Stated exercise A:
In the blog post about Monday worries, what did the minister's wife say judging the writer and the writer's gay friends was?
Stated exercise B:
Pick up the blog post about Monday worries at the point where it stops, and keep writing it.

Document excerpt:
- What right do they have to judge me?
I’m in class on Monday nights with the wife of a minister. She’s a wonderful woman. Like her, most nights. But she said tonight, in response to my questions, that it is her God-given right to judge me and my gay friends. Actually, she said it was a job assigned to her by God.I fear that, even in this situation, I don’t feel adequately prepared to judge her. It enfuriates me. If she’s going to judge me I should at least have the guts to judge her.
- Am I really so old that I won’t be able to slide down a hill in the rain again?
At PCC there was a great thing we’d do on rainy days. We change into crummy clothes and jump down the hill towards the soccer fields. It was the most fantastic thing ever. Really…EVER. - What does it mean that the train is dripping on me?
- What will I do when I finish this David Sedaris book?
Seriously, it’s really good, and I don’t have any other books to read for awhile. Think it’s time to explore my neighborhood library.
- Why do I hate doing the dishes soooo much?
Things I Worry over on a Monday like Today
August 2nd, 2004 · 13 Comments
Tags: Blabber
13 responses so far ↓
1 Zuzu // Aug 3, 2004 at 12:32 am
Firstly, it’s true.. it’s her God-given right not only to judge you, but also your friends, including your gay friends. The very crux of religion is the discernment, the judging between things - you know.. like good and evil and all that rot. Many people, I think, mistake having religion as not being prone to judgement. To the contrary, Christianity gives one a text as a framework and guide for judgements - that’s precisely what it’s all about.

Records supplied:

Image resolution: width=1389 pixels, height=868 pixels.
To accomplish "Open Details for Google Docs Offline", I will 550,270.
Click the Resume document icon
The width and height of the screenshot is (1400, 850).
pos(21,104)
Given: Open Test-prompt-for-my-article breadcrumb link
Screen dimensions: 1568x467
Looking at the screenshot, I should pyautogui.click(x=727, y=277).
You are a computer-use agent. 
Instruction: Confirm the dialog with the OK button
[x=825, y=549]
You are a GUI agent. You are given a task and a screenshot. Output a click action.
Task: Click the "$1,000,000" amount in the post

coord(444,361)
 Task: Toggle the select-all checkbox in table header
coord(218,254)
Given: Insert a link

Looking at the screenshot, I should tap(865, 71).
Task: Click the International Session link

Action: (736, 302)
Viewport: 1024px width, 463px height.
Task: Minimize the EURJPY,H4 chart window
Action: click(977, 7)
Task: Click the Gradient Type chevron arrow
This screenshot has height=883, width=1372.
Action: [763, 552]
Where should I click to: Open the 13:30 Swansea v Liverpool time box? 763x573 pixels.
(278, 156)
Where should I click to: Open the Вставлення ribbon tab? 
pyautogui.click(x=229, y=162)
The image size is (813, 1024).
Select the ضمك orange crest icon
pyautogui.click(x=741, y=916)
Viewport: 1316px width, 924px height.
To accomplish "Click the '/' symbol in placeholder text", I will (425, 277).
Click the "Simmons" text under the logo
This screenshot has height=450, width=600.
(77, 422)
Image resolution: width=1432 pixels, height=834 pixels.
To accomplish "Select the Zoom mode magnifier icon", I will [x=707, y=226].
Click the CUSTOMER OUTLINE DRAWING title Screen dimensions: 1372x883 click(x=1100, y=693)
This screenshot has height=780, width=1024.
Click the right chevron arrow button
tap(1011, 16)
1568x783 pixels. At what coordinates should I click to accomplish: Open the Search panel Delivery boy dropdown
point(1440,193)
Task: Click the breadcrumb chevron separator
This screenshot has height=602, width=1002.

Task response A:
A job assigned to her by God.

Task response B:
And judging isn’t a bad thing. Someone axe murders someone and we say, “hey that’s bad!” And if someone says, “who are you to judge?” Well, I’d respond by saying that I’m a human being with the ability to think, reason and act - and to judge.
I think there’s a subtext in your words that she’s judging you because you’re gay - or she’s judging your friends who are gay - or something. It’s a little unclear. But you could throw her for a loop and say something like, “I prayed to God to forgive my frailties and God forgave me. And God spoke to me and told me that there would be people inspired by hatred and bigotry and God told me that I should forgive them - that they would have to atone for their sins and answer to Him on their judgement day. God spoke to me and said that like everyone I have been made in His image - a perfect product of his creation and things are right with us.”
Something like that would freak her out. Heh.
When you’re done with the Sedaris book, check out “Running with Scizzors.”
Oh.. and by the way.. I’ve been voyeur to your journal for awhile.. it’s awesome. Kudos!
-Zuzu
2 Del // Aug 4, 2004 at 12:34 pm
+blush+ y’all say the nicest things.
I like your idea, except that I don’t believe in God, so I’m not sure she’d take it the right way. But I think you’re right, it is our place to judge, sometimes. But I judge by placing myself into the equation. There are some killings I’m just not sure about: for example, when someone has been beaten or raped for many years, I’ve never been through that. Were I in that position, would I kill the person? Would I do what that other person has done? Other murders are different, those over money…well, I need money, but I don’t go out and kill for it. How would I react to a girl talking about her gay friends if I were an older minister’s wife?
Still, there are some things I believe we will be judged on leaving this life, so my judging is simply redundant. And sort of busy-body-ish, which I am quite frequently… Sometimes I’m very judgemental.
I will definetely check ou Running with Scissors. It looks like a great book.
3 jlacivita // Aug 4, 2004 at 4:32 pm
mmmm PCC. sometimes i want to go back.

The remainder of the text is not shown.